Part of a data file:
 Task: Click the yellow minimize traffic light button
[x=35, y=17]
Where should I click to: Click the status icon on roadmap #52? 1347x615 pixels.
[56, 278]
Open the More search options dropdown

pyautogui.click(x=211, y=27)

- To do
Can you return, word for word, every line from the one containing "Where should I" through the last line above, both included?

- Final answer
Where should I click to: Click the status icon on roadmap #52? 1347x615 pixels.
[56, 278]
Open the More search options dropdown

pyautogui.click(x=211, y=27)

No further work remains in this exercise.